“Masing-masing sekolah berbeda-beda ya, tetapi penggalangan pada sekolah yang memiliki tenaga konselor sih kami sarankan ada selalu. Bahwa guru selain punya kompetensi mengajar juga punya peran sebagai konselor. Itu perlu disampaikan oleh sekolah-sekolah,” kata Novian.
“Sehingga pelatihan konselor itu menjadi penting untuk proses belajar mengajar. Jadi tidak hanya satu arah guru memberikan pelajaran gitu kan, tetapi guru juga mampu menggali permasalahan orang atau anak yang mungkin mempunyai permasalahan pribadi,” ujarnya.

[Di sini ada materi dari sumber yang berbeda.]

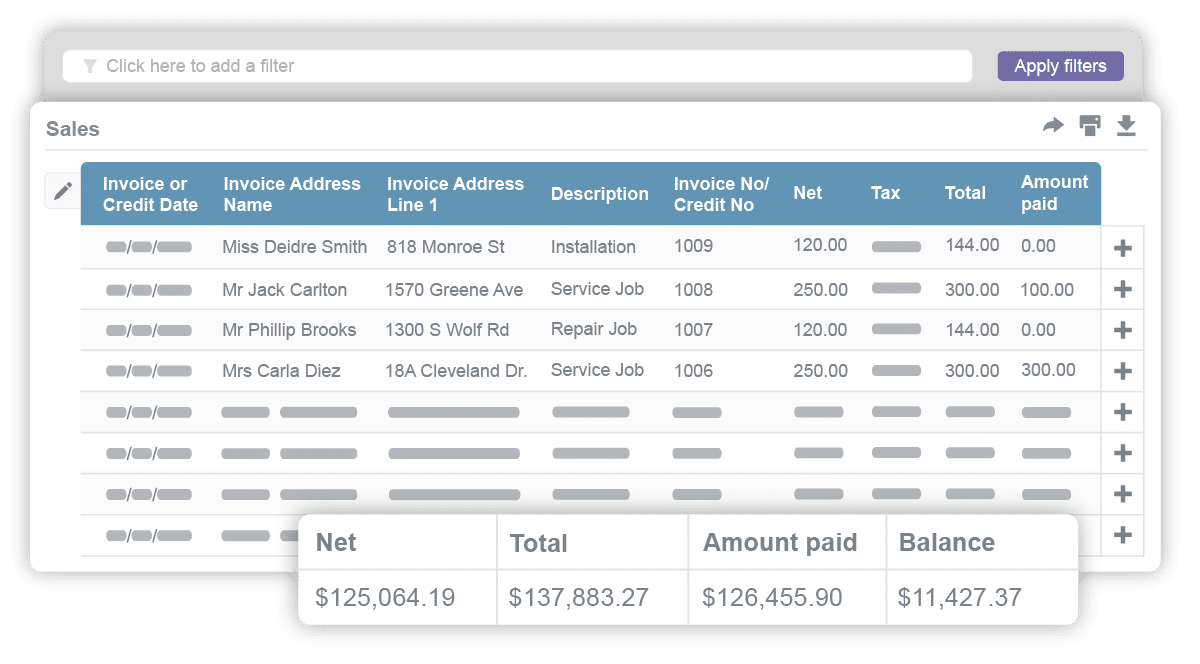Open invoice number 1009

click(693, 247)
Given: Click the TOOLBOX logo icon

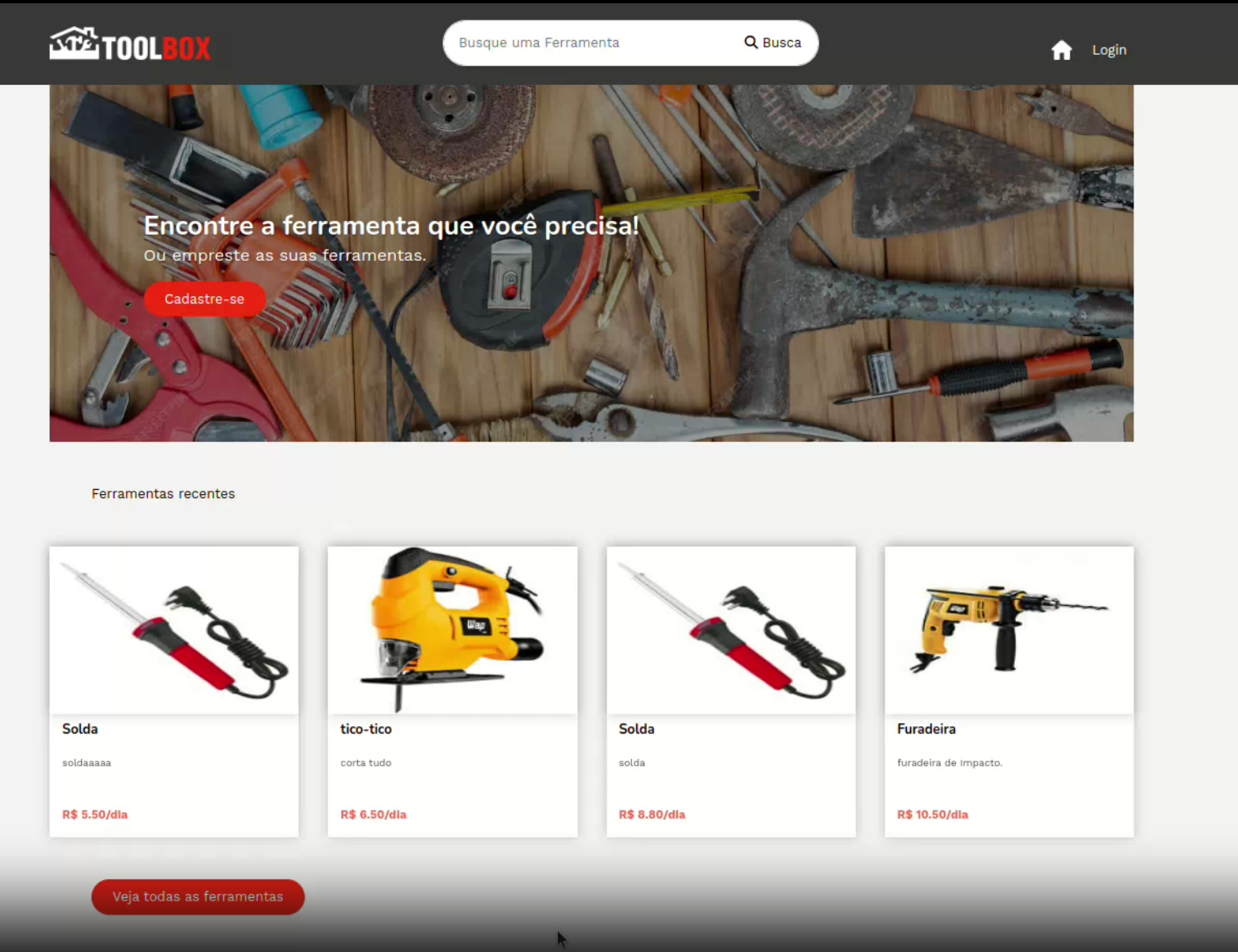Looking at the screenshot, I should coord(72,44).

AKBP Novian mengatakan pihaknya bersama Polsek Kebonagung dan Polres Demak termasuk dari Pemkab Demak juga sudah melakukan trauma healing kepada guru maupun siswa di sana. Dia menyebut kegiatan itu berjalan dengan baik, sudah muncul keceriaan di sana.
Menurutnya, saat kejadian memang ada yang pingsan dan dilarikan ke puskesmas. “Butuh waktu untuk tenang untuk menghilangkan memori yang barusan dilihat dan itu bisa dijadikan sebagai sebuah kasus untuk didiskusikan di situ,” ujarnya.
Dia bercerita memang ada guru yang terlihat trauma berat saat insiden terjadi. Namun, Novian menyebut itu tidak masuk kategori trauma berat.